- [GOAL OF THE EXERCISE]
Write back every line of the listing exactly, excluding images.

****

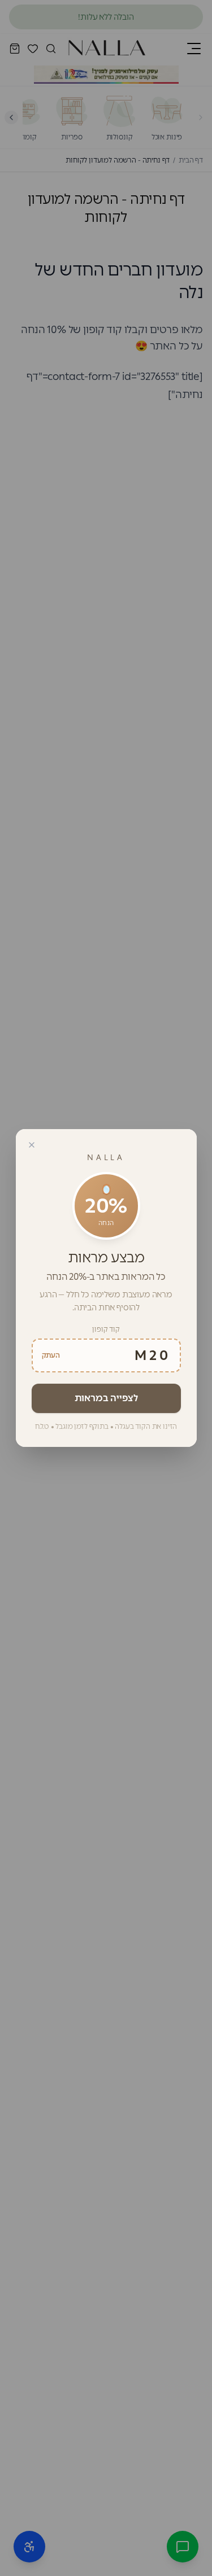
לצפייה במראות (106, 1398)
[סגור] (32, 1145)
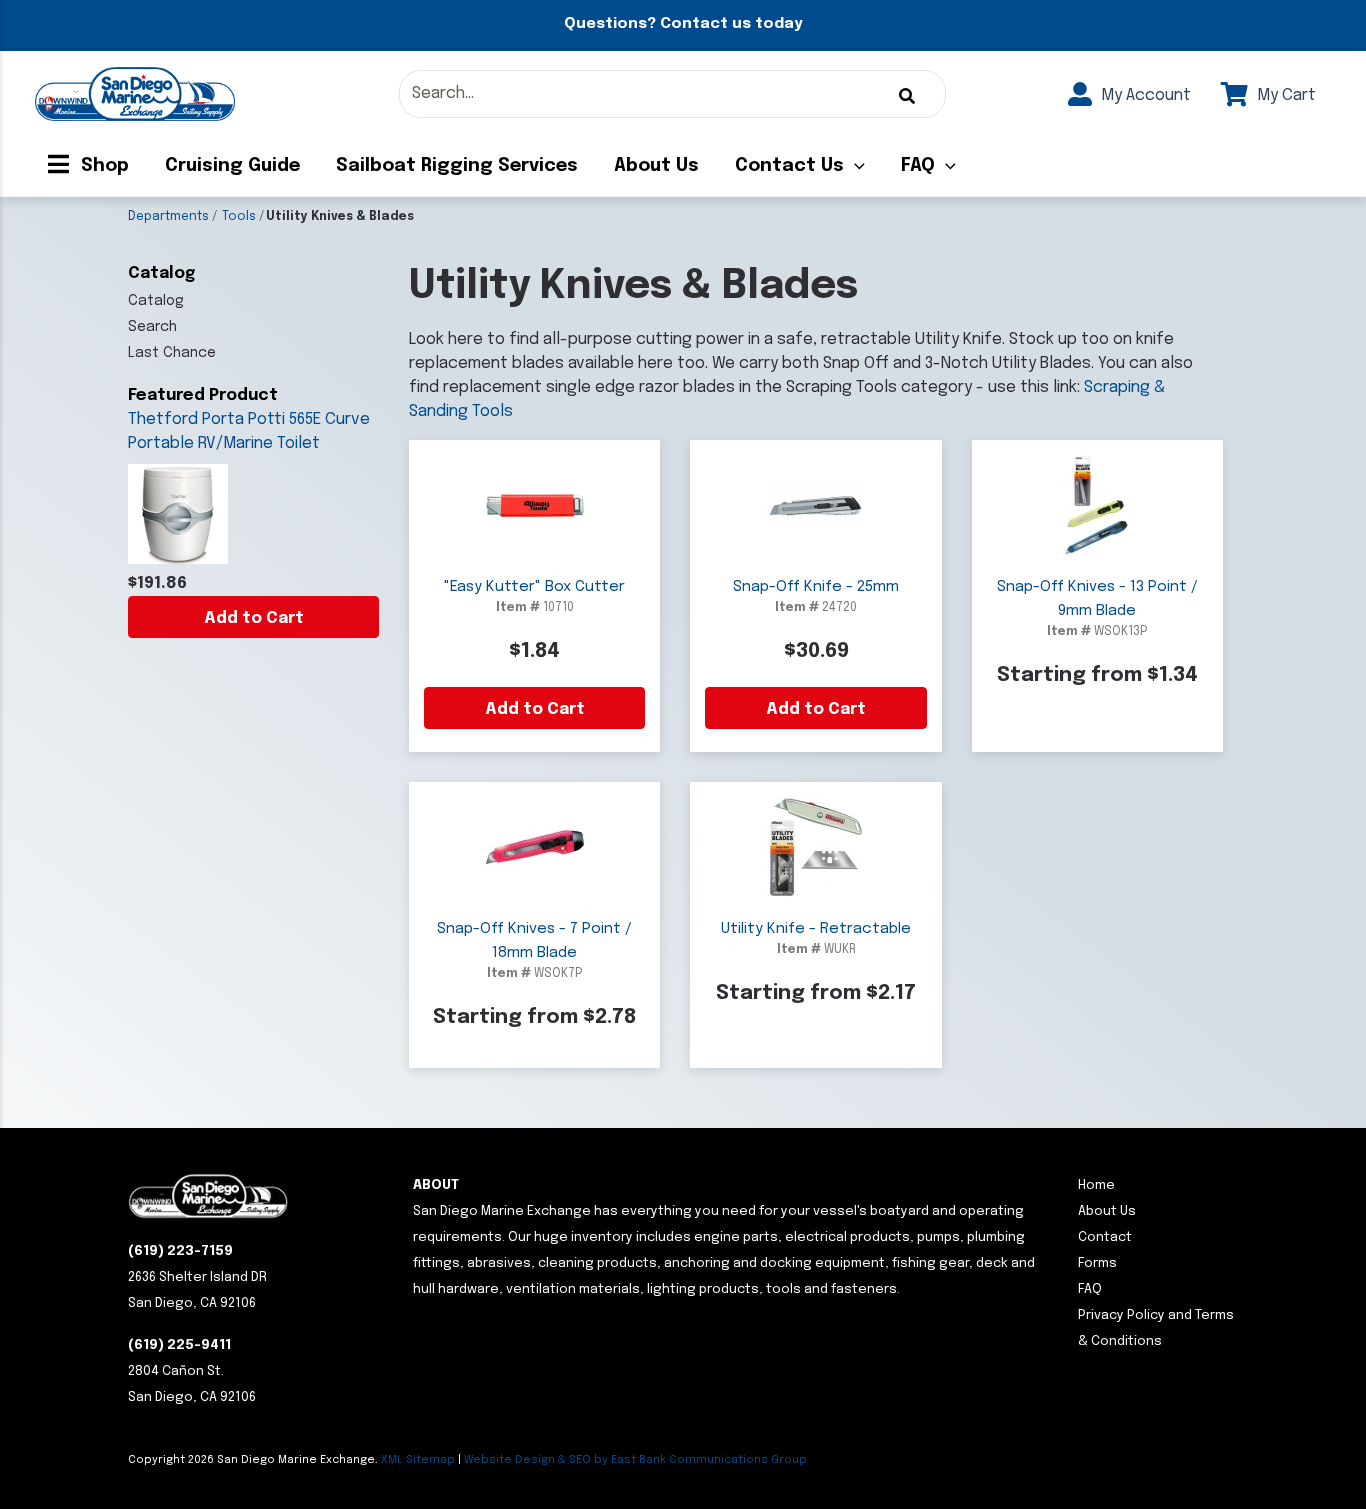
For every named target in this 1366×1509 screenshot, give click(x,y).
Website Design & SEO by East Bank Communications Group (635, 1460)
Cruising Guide (232, 166)
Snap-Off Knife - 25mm (816, 587)
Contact (1105, 1237)
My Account (1144, 95)
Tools (239, 217)
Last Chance (172, 353)
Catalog (156, 301)
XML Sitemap (418, 1460)
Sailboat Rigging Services (457, 166)
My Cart (1284, 95)
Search (152, 327)
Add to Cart (254, 618)
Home (1096, 1185)
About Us (656, 166)
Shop (102, 166)
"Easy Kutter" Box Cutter (534, 587)
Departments (168, 217)
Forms (1097, 1263)
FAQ (918, 166)
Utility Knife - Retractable (816, 929)
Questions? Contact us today (683, 24)
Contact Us (789, 166)
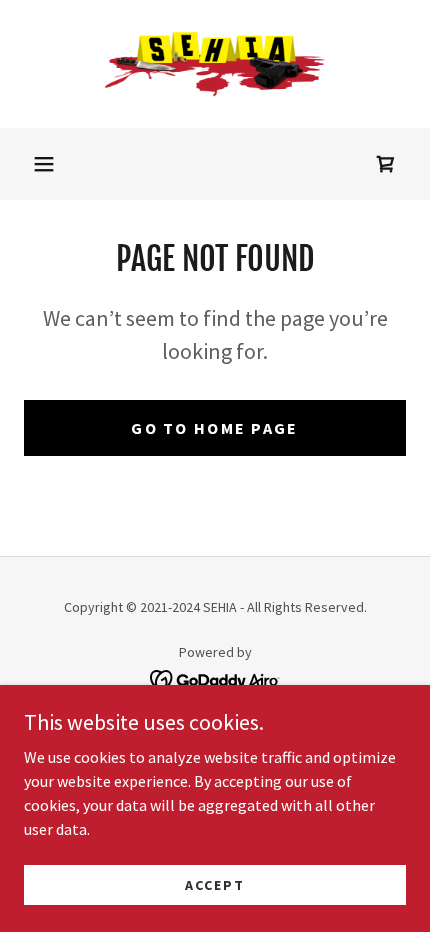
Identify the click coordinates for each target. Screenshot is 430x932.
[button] (44, 164)
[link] (215, 64)
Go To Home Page (214, 428)
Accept (215, 884)
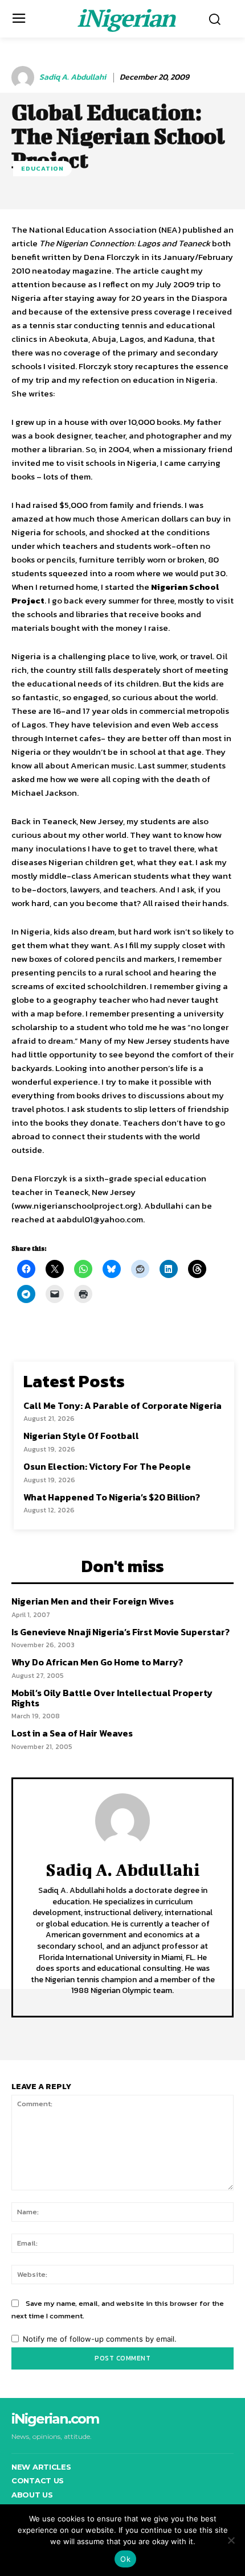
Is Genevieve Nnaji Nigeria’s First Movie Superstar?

****

- [YOUR SOLUTION]
לצפייה במראות (106, 1398)
[סגור] (32, 1145)
For every named target in this 1366×1509 screenshot, give click(x,y).
Website Design & SEO by East Bank Communications Group (635, 1460)
Cruising Guide (232, 166)
Snap-Off Knife - 25mm (816, 587)
Contact (1105, 1237)
My Account (1144, 95)
Tools (239, 217)
Last Chance (172, 353)
Catalog (156, 301)
XML Sitemap (418, 1460)
Sailboat Rigging Services (457, 166)
My Cart (1284, 95)
Search (152, 327)
Add to Cart (254, 618)
Home (1096, 1185)
About Us (656, 166)
Shop (102, 166)
"Easy Kutter" Box Cutter (534, 587)
Departments (168, 217)
Forms (1097, 1263)
FAQ (918, 166)
Utility Knife - Retractable (816, 929)
Questions? Contact us today (683, 24)
Contact Us (789, 166)
Identify the click coordinates for each target. Screenshot is 430x932.
[button] (44, 164)
[link] (215, 64)
Go To Home Page (214, 428)
Accept (215, 884)
Is Genevieve Nnaji Nigeria’s First Movie Superstar?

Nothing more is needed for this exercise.